### Exercise prompt
From the entries, copy each line that includes "agent".

[Data extracted from a collection]

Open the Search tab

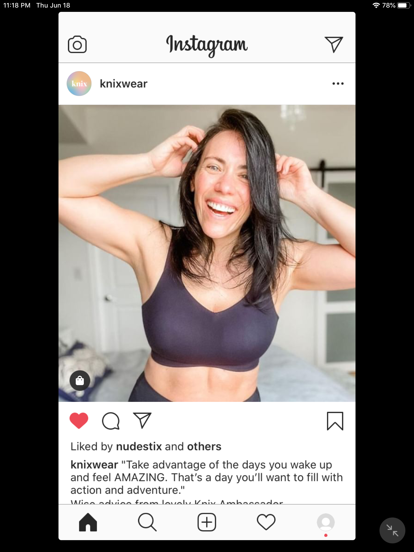tap(147, 522)
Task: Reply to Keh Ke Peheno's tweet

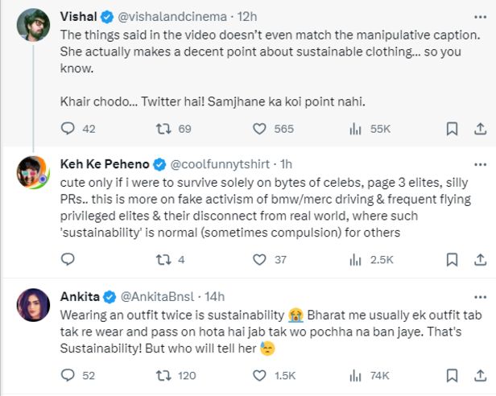Action: [x=68, y=259]
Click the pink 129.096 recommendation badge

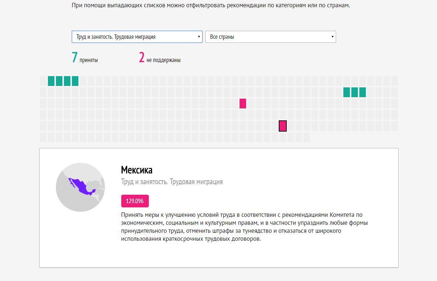point(135,201)
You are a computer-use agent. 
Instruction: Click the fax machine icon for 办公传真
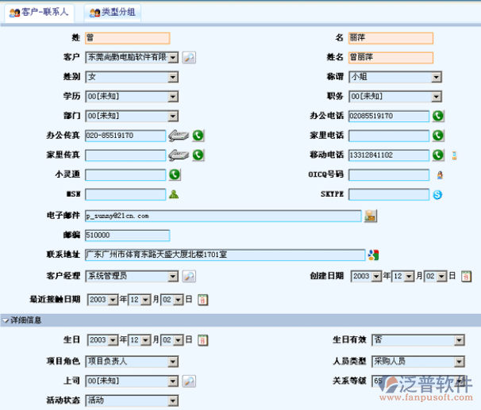(178, 136)
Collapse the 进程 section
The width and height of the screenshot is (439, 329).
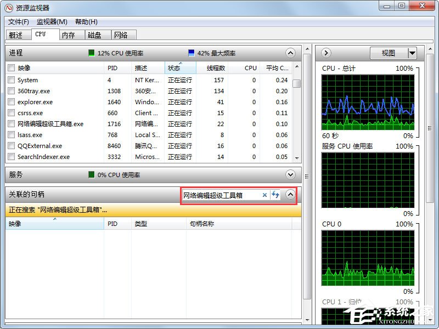coord(291,53)
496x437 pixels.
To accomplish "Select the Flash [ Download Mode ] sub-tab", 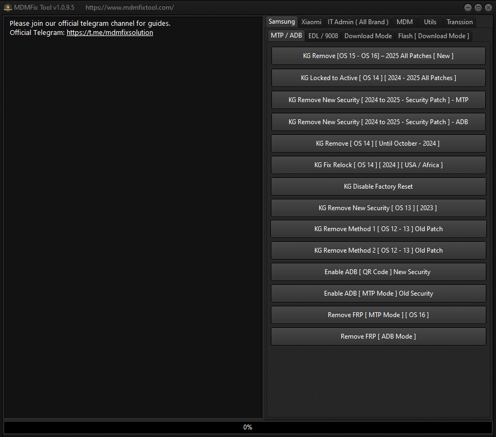I will point(433,36).
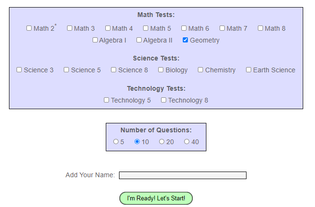Click the Add Your Name text field
Image resolution: width=315 pixels, height=207 pixels.
pyautogui.click(x=182, y=175)

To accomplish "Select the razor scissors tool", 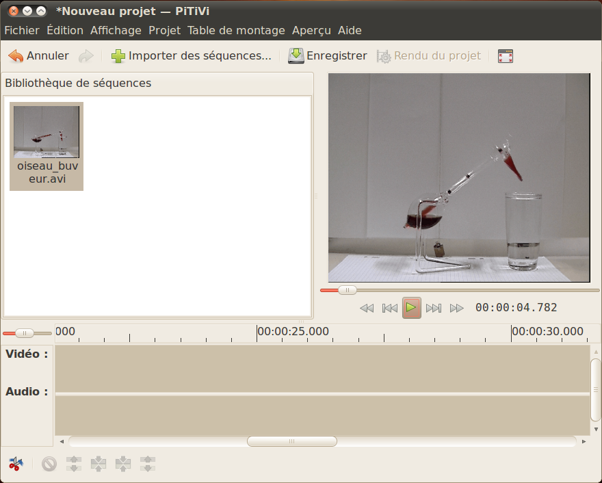I will [15, 464].
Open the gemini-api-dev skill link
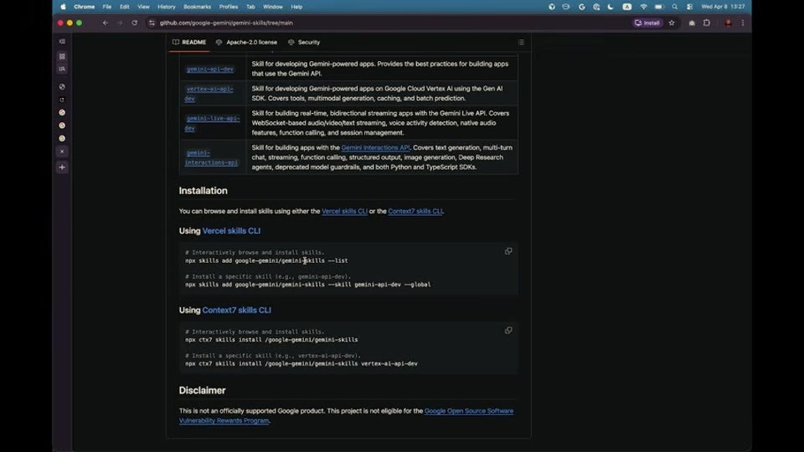The height and width of the screenshot is (452, 804). pos(210,69)
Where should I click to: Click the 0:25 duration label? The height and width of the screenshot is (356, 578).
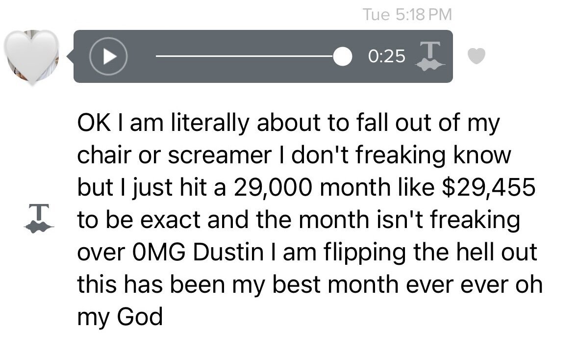pyautogui.click(x=386, y=56)
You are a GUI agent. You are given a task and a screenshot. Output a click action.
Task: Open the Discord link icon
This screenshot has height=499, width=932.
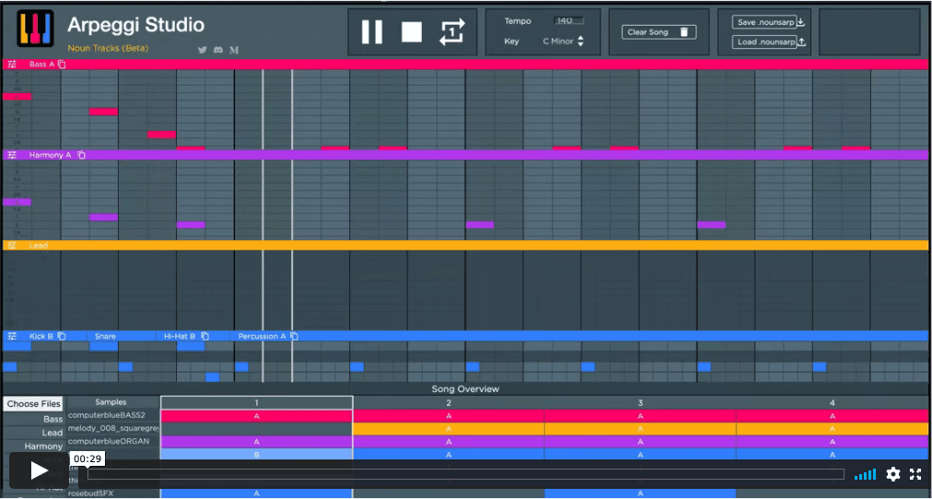pyautogui.click(x=217, y=50)
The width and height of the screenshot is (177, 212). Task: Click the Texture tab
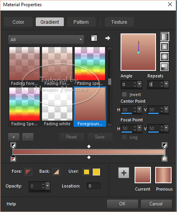pos(119,22)
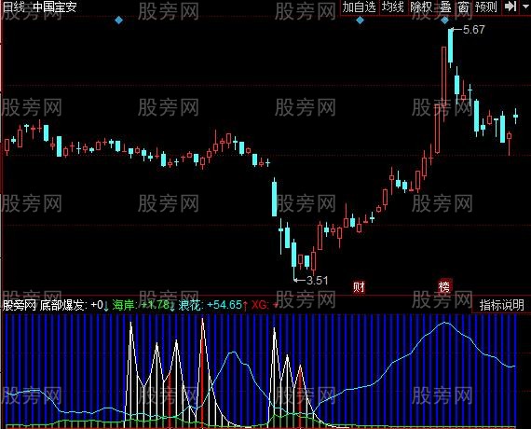Click middle blue diamond info marker

click(x=360, y=21)
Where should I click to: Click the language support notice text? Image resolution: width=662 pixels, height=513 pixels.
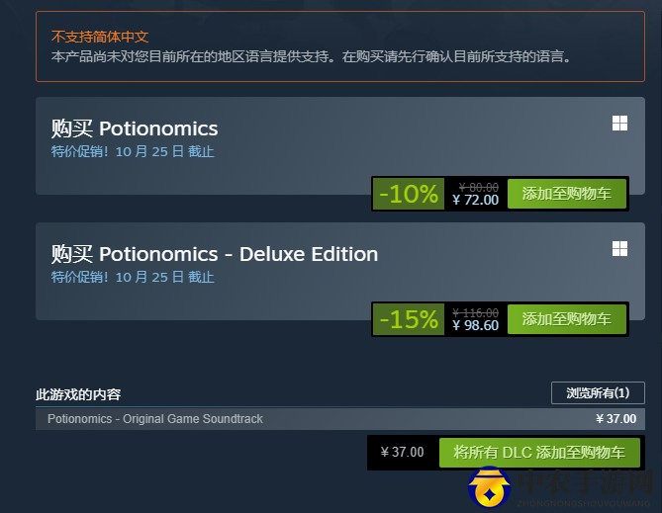pyautogui.click(x=311, y=56)
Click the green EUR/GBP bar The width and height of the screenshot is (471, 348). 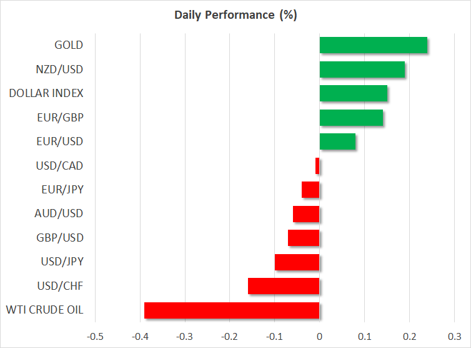tap(351, 118)
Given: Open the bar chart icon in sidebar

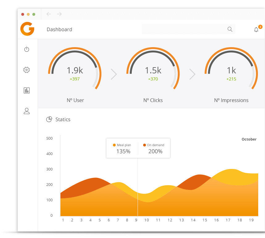Looking at the screenshot, I should pyautogui.click(x=27, y=90).
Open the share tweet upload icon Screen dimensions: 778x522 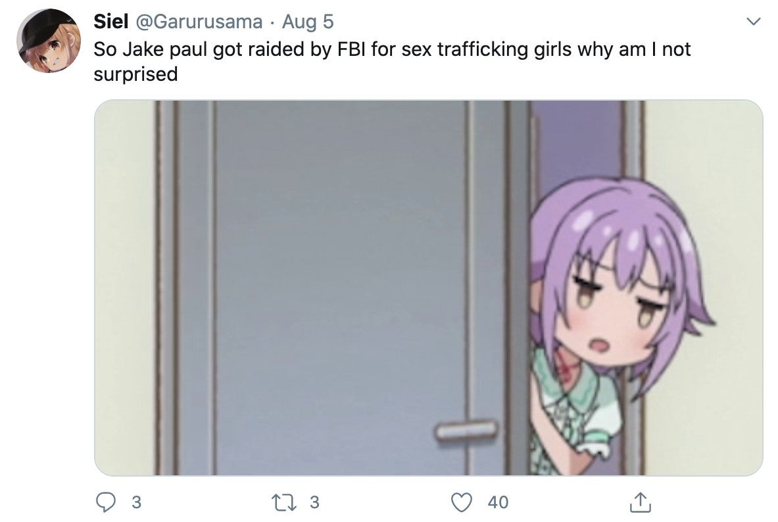(640, 502)
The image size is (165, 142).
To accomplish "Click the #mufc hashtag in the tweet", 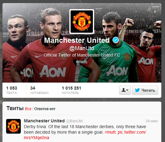I will pos(110,132).
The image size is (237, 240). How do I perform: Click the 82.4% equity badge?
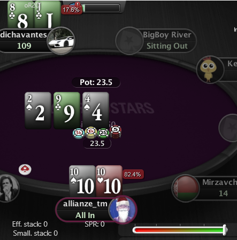click(x=133, y=174)
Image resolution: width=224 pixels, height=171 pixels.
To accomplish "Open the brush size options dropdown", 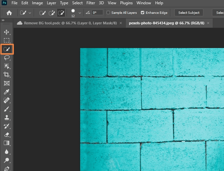I will coord(80,13).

### Answer box
You are a computer-use agent. 
You are a GUI agent. You are given a task and a screenshot. Output a click action.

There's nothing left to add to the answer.